That rapidly ageing scribbler Ian McEwan is again pushing the idea of legalizing assisted suicides. This morning, he gave an interview in the Telegraph, calling for an overhaul of suicide laws "allowing terminally ill patients to receive medical help to die".
Ironically, legislators across the world are rejecting bills to make it easier to dispatch the terminally ill. The "End of Life Assistance" Bill in Scotland was comprehensively defeated. The Canadian Parliament rejected a similar draft law. Likewise, bills legalizing euthanasia in South Australia, New Hampshire and France were all defeated. Even the European Court of Human Rights offered a rare moment of legal sanity, ruling that there was no "human right" to suicide.
In this permissive age, it is curious why euthanasia has struggled to achieve legal acceptance. I suspect that parliamentarians across the world understand the long-term agenda behind this campaign to liberalize euthanasia.

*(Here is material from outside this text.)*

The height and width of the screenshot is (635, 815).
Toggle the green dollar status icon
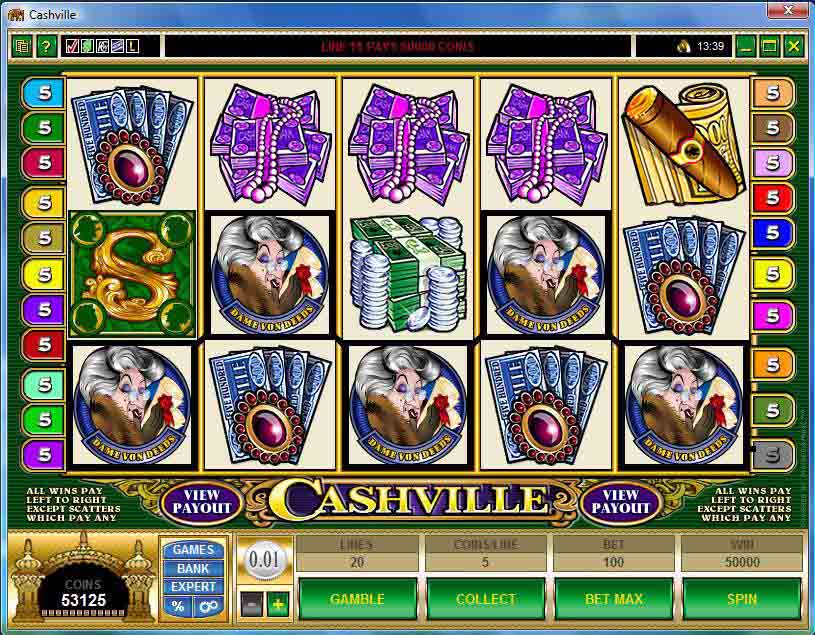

Stripped of its misleading poetry, such as "dying with dignity" and " making a good end surrounded by people they love", liberalization means a Harold Shipman-like killer approaching the hospital bed of a lonely old person with the syringe.
Where euthanasia has been liberalized, hospitals have become frightening places for the old. In the Netherlands, old people now feel the need to write letter explicitly that they do not want to be murdered if they enter a Dutch hospital.
It doesn't take a lot of imagination to see the where euthanasia might take us. Twenty years from now, the huge proportion of Europeans will be over 80. Even with the best case scenario, these people will not be working. In terms of health care and pensions costs, the old will pose a huge fiscal burden.
Therefore, it is perhaps understandable that these legalized suicide bills are having such a difficult time. Parliamentarians across the developed world are out that funny age called early middle age. Fast forward 20 years, and it will be their generation lying in a hospital bed terrified of their medical carers.